N° RG 23/05816 - N° Portalis DBVJ-V-B7H-NSA2

S.A.R.L. [E] T.P.

c/

S.A. SOCIETE GENERALE

Nature de la décision : AU FOND

Grosse délivrée le :

aux avocats

Décision déférée à la Cour : jugement rendu le 14 novembre 2023 (R.G. 2002F01578) par le Tribunal de Commerce de BORDEAUX suivant déclaration d'appel du 22 décembre 2023

APPELANTE :

S.A.R.L. [E] T.P., agissant en la personne de son représentant légal domicilié en cette qualité au siège social sis [Adresse 1]

Représentée par Maître Pierre-Jean DONNADILLE, avocat au barreau de BORDEAUX, et assistée de Maître Vincent FAIVRE-VILOTTE, avocat au barreau de TOULOUSE

INTIMÉE :

S.A. SOCIETE GENERALE, prise en la personne de son représentant légal domicilié en cette qualité au siège social sis [Adresse 2]

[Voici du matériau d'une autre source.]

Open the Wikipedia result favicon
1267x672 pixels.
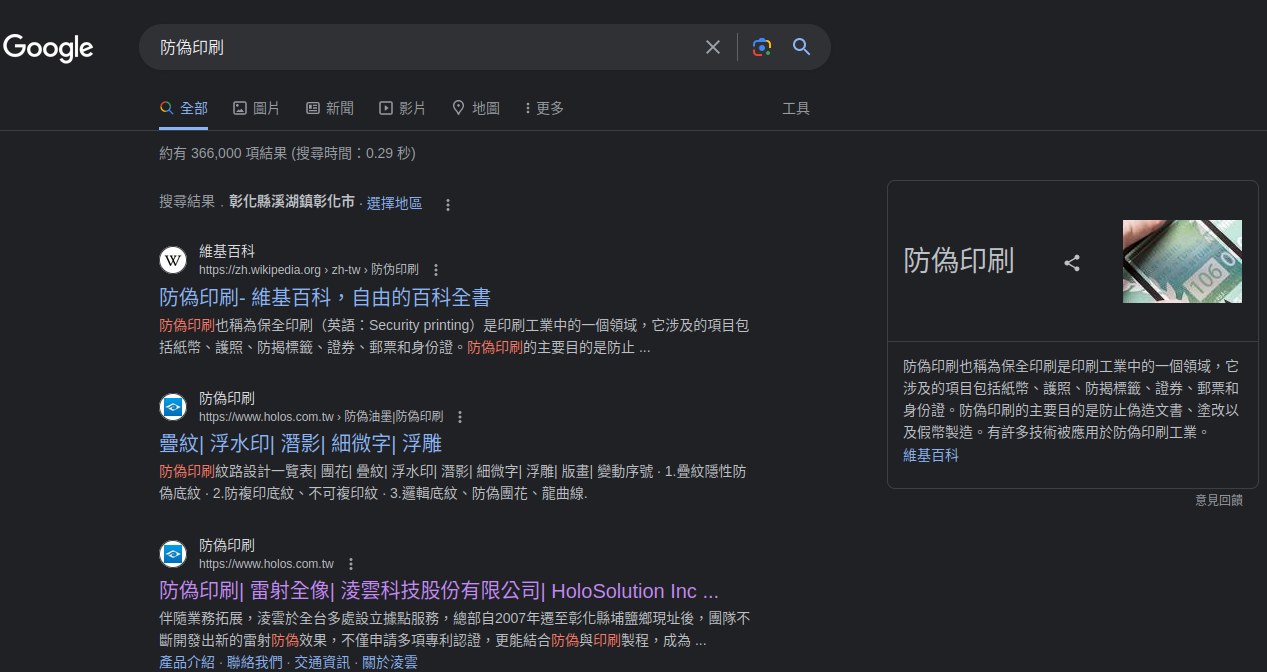173,261
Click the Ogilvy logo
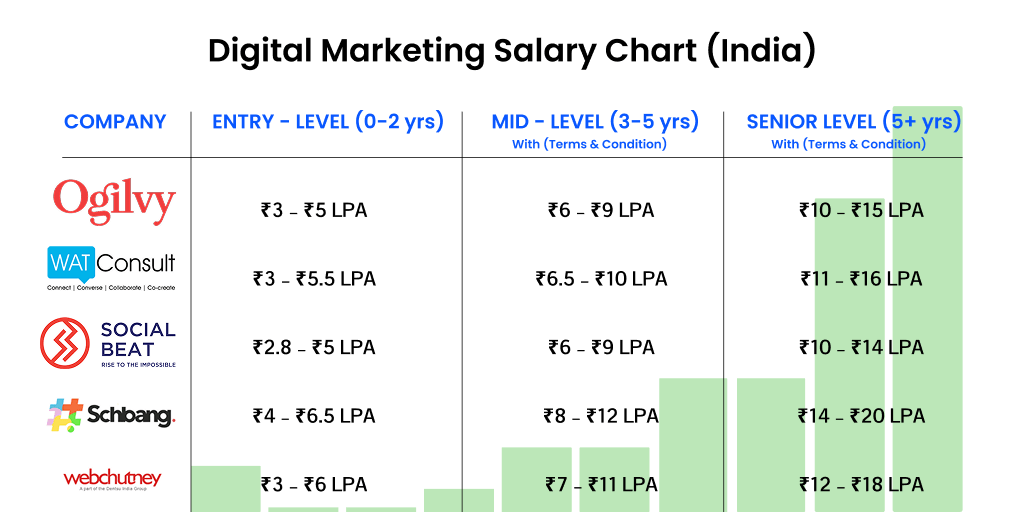 [x=114, y=201]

Représentée par Maître Louis COULAUD de la SELARL COULAUD-PILLET, avocat au barreau de BORDEAUX

COMPOSITION DE LA COUR :

En application des dispositions des articles 805 et 907 du code de procédure civile, l'affaire a été débattue le 08 octobre 2025 en audience publique, les avocats ne s'y étant pas opposés, devant Madame Sophie MASSON, Conseiller chargé du rapport,

Ce magistrat a rendu compte des plaidoiries dans le délibéré de la Cour, composée de :

Monsieur Jean-Pierre FRANCO, Président,

Madame Sophie MASSON, Conseiller,

Madame Bérengère VALLEE, Conseiller,

Greffier lors des débats : Monsieur Hervé GOUDOT

ARRÊT :

- contradictoire

- prononcé publiquement par mise à disposition de l'arrêt au greffe de la Cour, les parties en ayant été préalablement avisées dans les conditions prévues à l'article 450 alinéa 2 du Code de Procédure Civile.

* * *

FAITS ET PROCÉDURE :

1. La société à responsabilité limitée [E] TP, dont le siège est à [Localité 3] (Lot), exerce une activité de travaux de terrassement couverts et travaux préparatoires.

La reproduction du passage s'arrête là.